* [WORK TO BE COMPLETED]:
Retype exactly the lines of the listing below from the one with "This screenshot has width=1456, height=819." through the last, both included, and leave every picture out.

* [INFORMATION GIVEN]:
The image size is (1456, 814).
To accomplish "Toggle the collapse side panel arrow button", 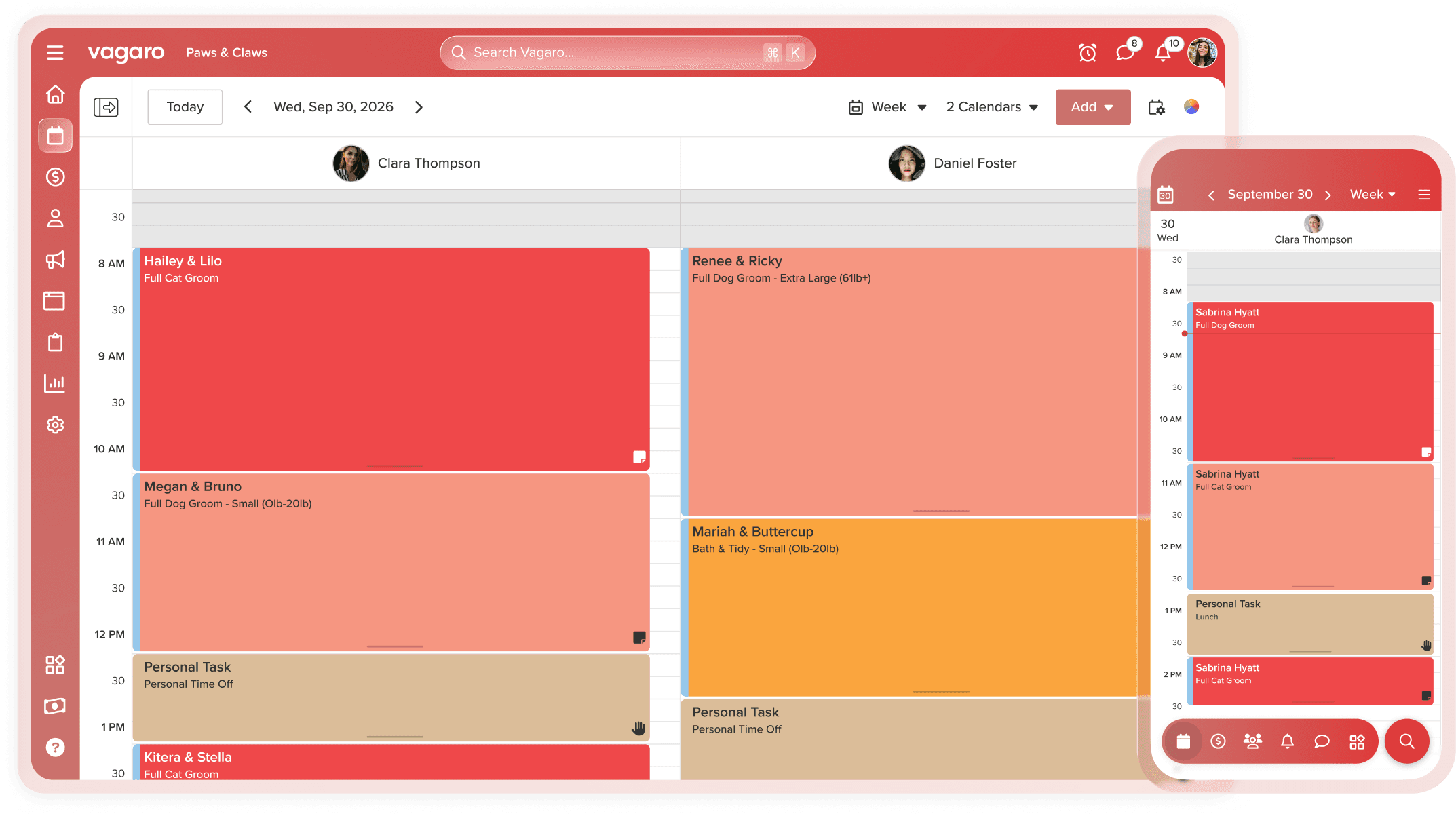I will tap(106, 107).
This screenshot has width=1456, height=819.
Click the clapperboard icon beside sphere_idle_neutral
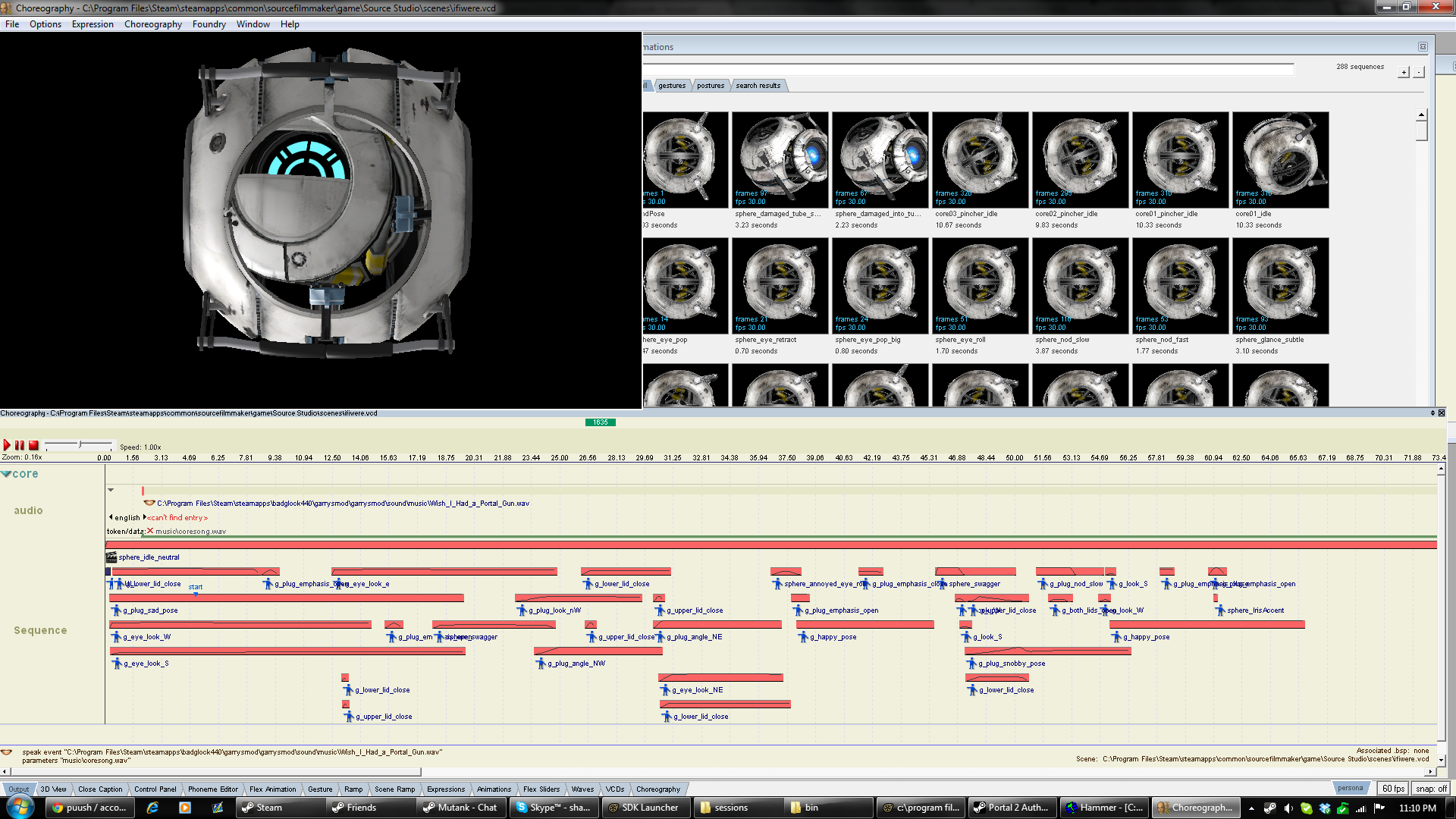tap(111, 557)
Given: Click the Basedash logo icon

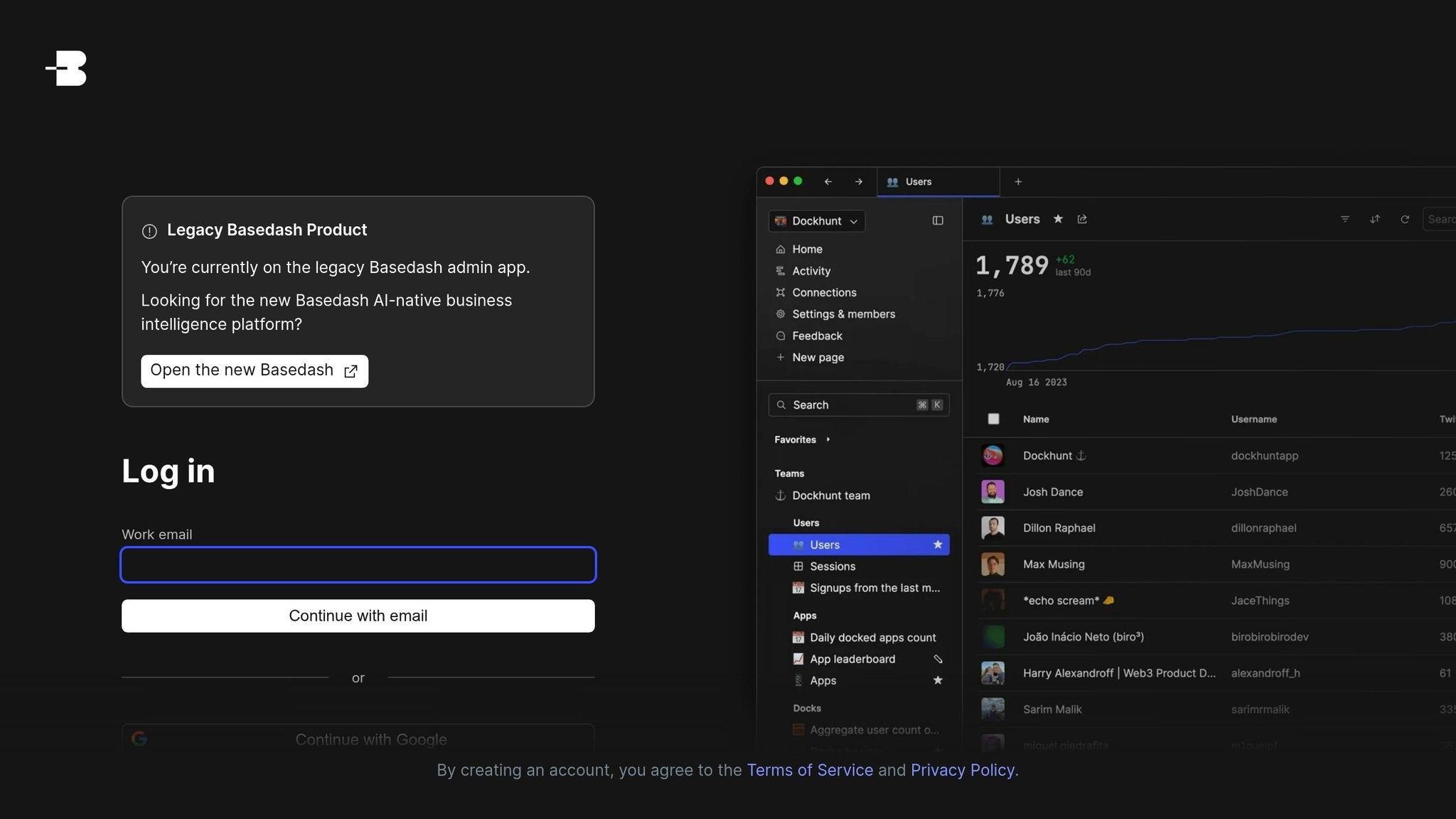Looking at the screenshot, I should 66,68.
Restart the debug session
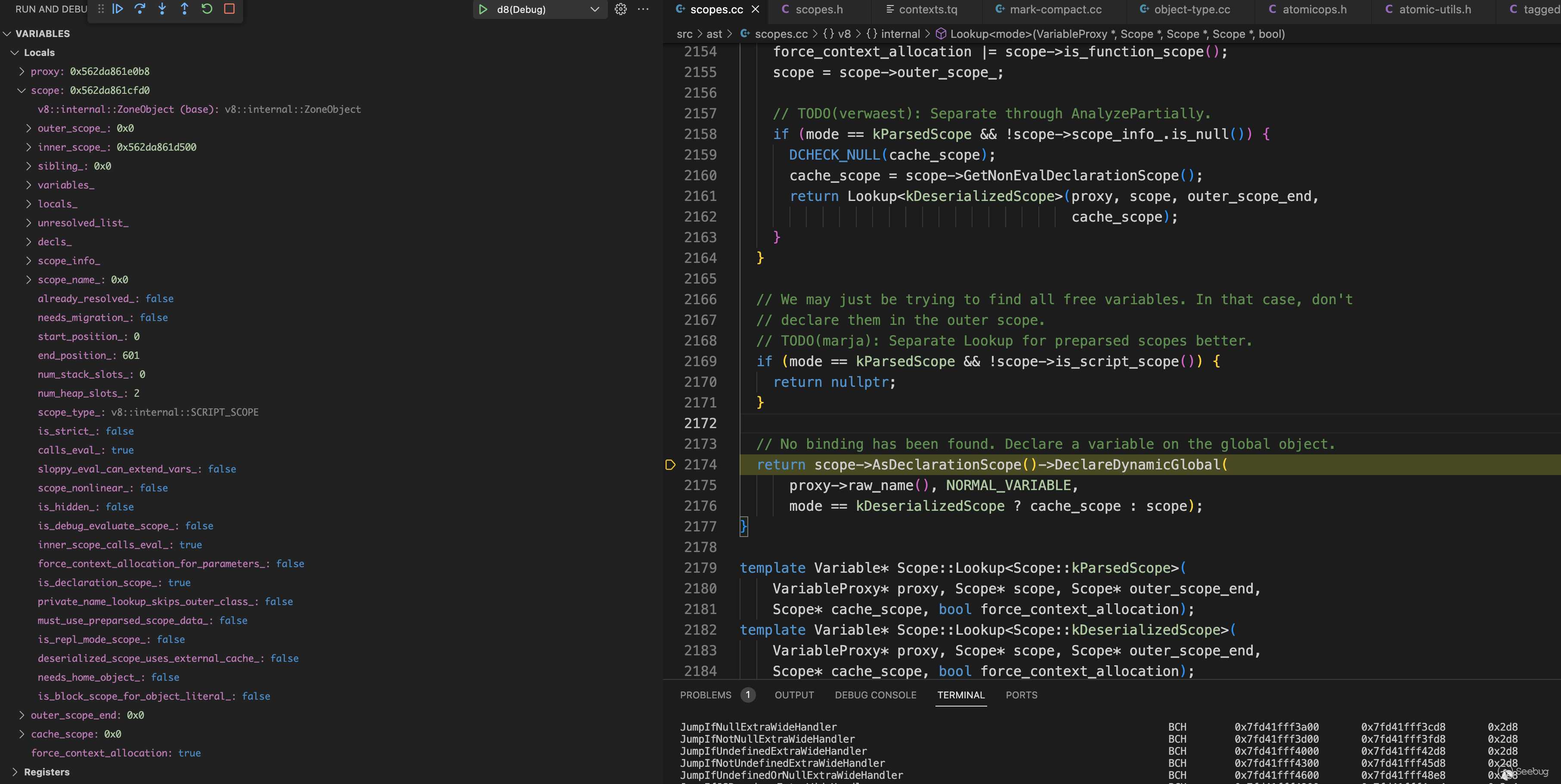 207,9
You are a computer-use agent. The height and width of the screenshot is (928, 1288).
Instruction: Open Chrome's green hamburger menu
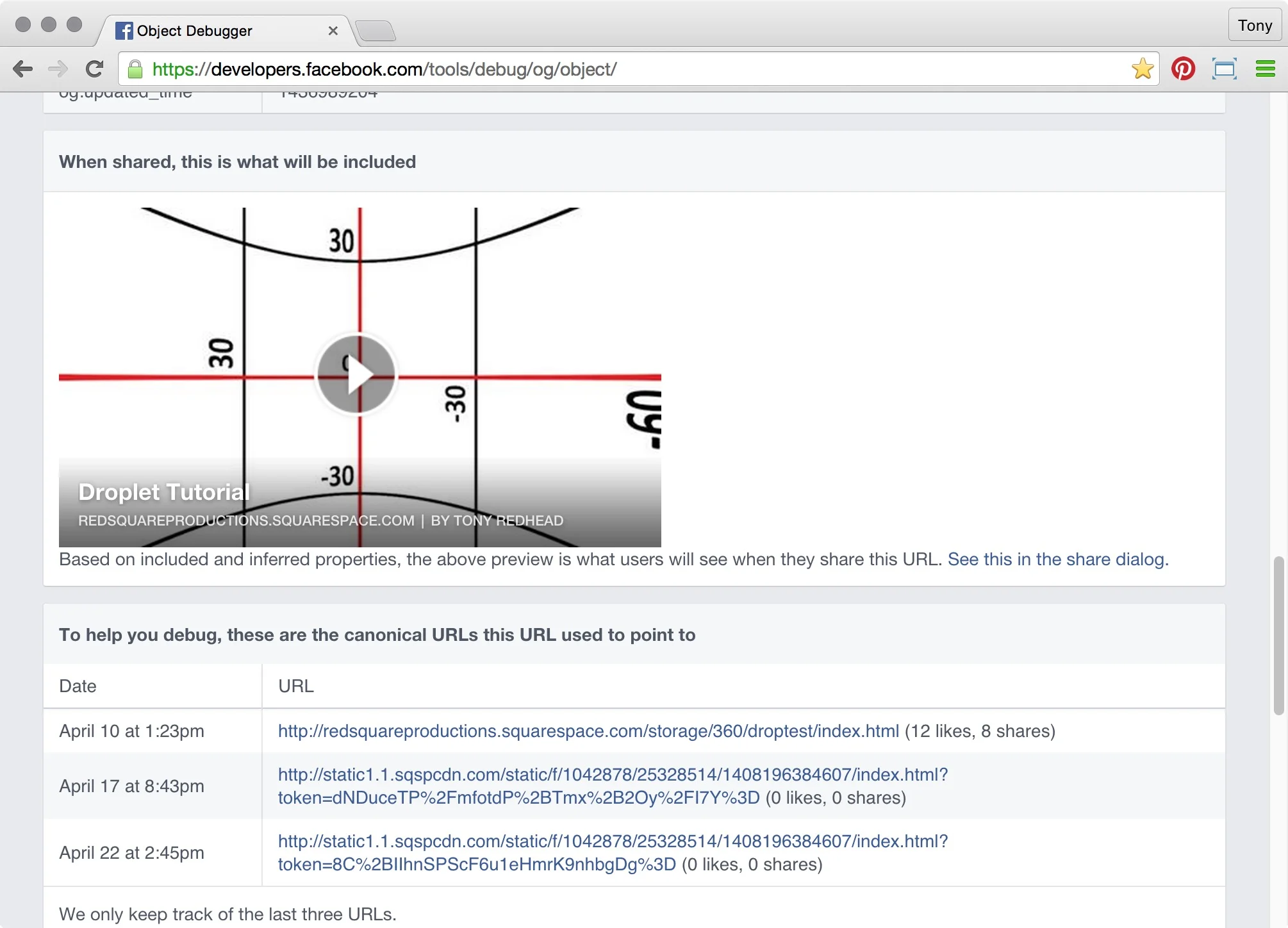[x=1265, y=69]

* [SOLUTION FOR THIS PROBLEM]:
This screenshot has width=1456, height=819.
Click the clapperboard icon beside sphere_idle_neutral
tap(111, 557)
Given: Click the Basedash logo icon

Looking at the screenshot, I should 66,68.
Restart the debug session
 207,9
You are a computer-use agent. The height and width of the screenshot is (928, 1288).
Instruction: Open Chrome's green hamburger menu
[x=1265, y=69]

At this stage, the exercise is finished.